→ **WORK TO BE COMPLETED**
In the forum thread about the mill's oiler line below, list each step rwm took in the experiment on the check valve.

──────── TEXT EXCERPT

Since it is only used when the machine is being used, install a shut off valve in the line, to stop oil flow when idle. Alterately move the oil reservoir higher if possible.
Pierre


----------



## addertooth (Sep 22, 2021)

A stiffer spring (or spacers under the non-ball bearing end), will increase the "seating force" of the ball bearing.  It may seal better without replacement after that minor change.  If the spring is too stiff, then it won't open the ball/valve-seat opening enough to lubricate the Z-axis.


----------



## rwm (Sep 23, 2021)

Hmmm. I performed an experiment on this. I took the original check valve and put a vertical length of tubing of about 16" on it. I then filled it with oil and held it vertically overnight. The oil did not leak down at all! The check valve is actually working as intended. This leads me to the conclusion that the oil is leaking antegrade into the ways for the Z axis. That is not something I expected. I am considering replacing the vertical tube with clear tubing so I can see what is actually going on with the oil supply.

Air filled supply tube:






Robert


----------



## addertooth (Sep 23, 2021)

I flipped the Manifold over to help with the clearance of the oiler line and the lead screw.  It is still making contact, but not as firmly as before.   A message was sent to Precision Matthews with the problem, and a question.  I had asked if the plastic tube is simply pressed into the casting.  They said that was how it was installed on that end.  At this point, it appears that with the manifold being flipped, there is too much plastic hose, which is part of the reason why it is still making contact with the lead screw.  This weekend, the hose will get pulled out and shortened.  I suspect that will deal with the unwanted contact.

────────────────
──────── INFORMATION PROVIDED

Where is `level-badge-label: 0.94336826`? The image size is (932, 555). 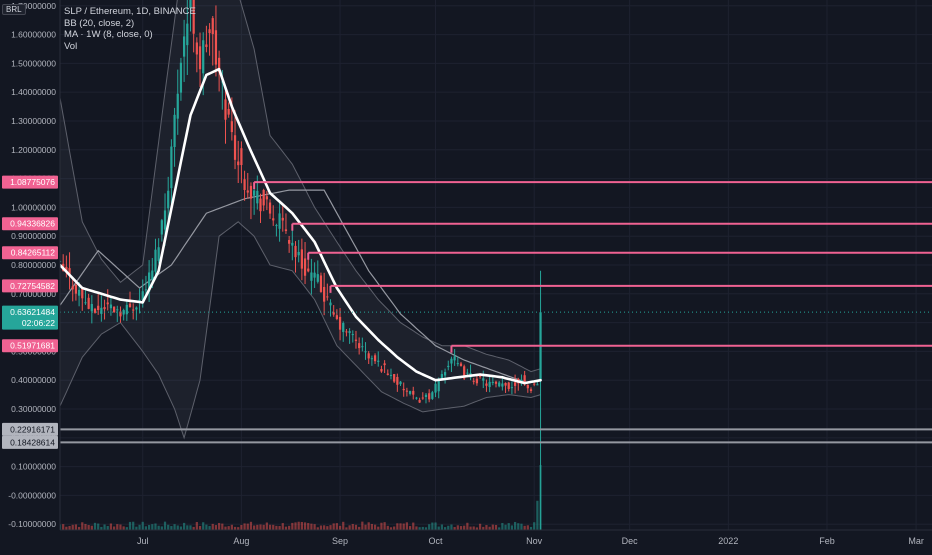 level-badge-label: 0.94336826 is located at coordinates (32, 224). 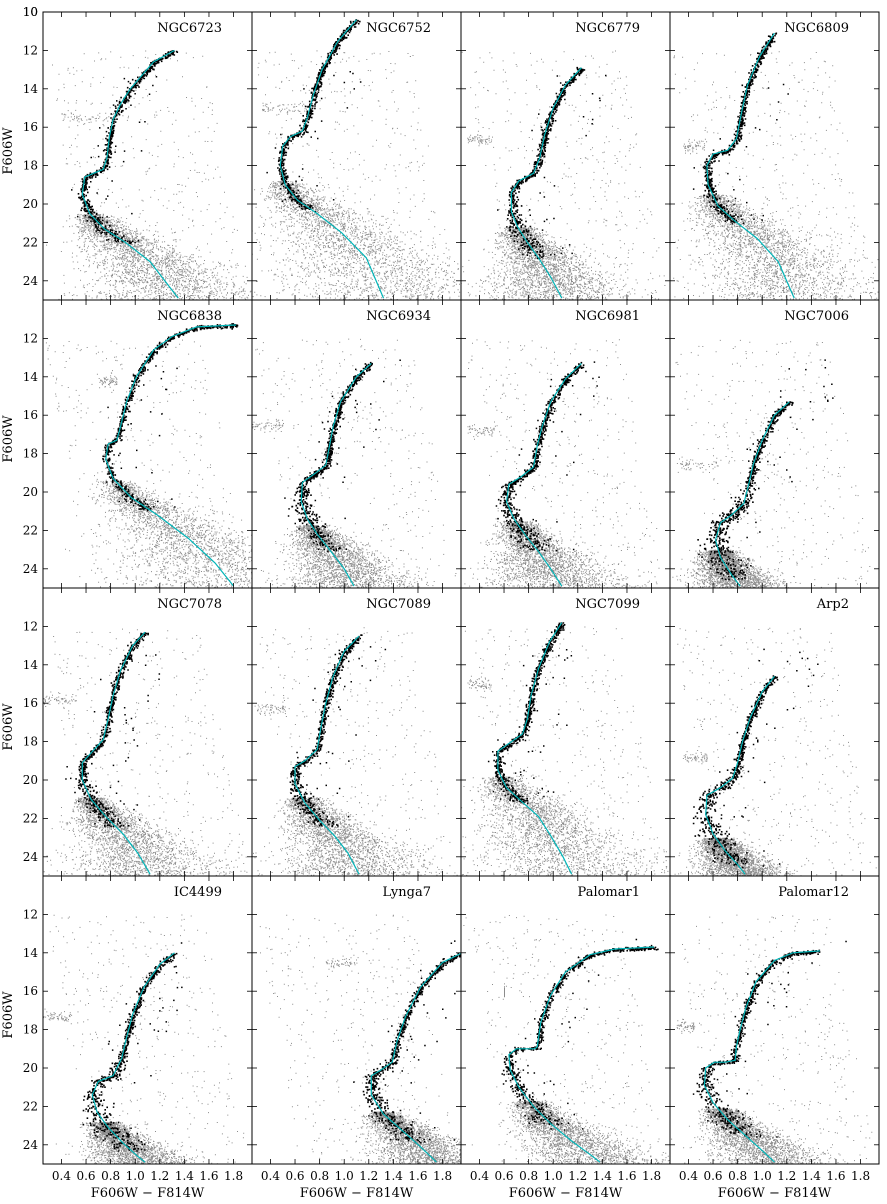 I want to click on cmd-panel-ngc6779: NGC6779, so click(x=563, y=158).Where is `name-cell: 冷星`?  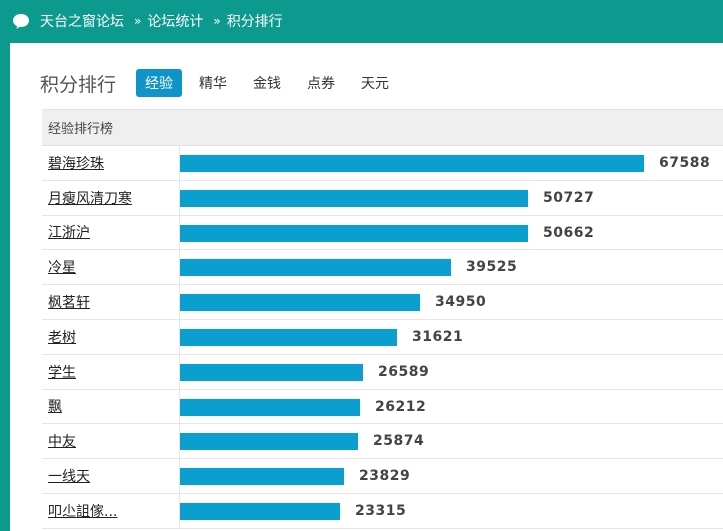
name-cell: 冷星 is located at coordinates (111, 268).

────────────────

→ **YOUR SOLUTION**
1. Put a vertical length of tubing of about 16" on the original check valve.
2. Filled the tubing with oil.
3. Held it vertically overnight.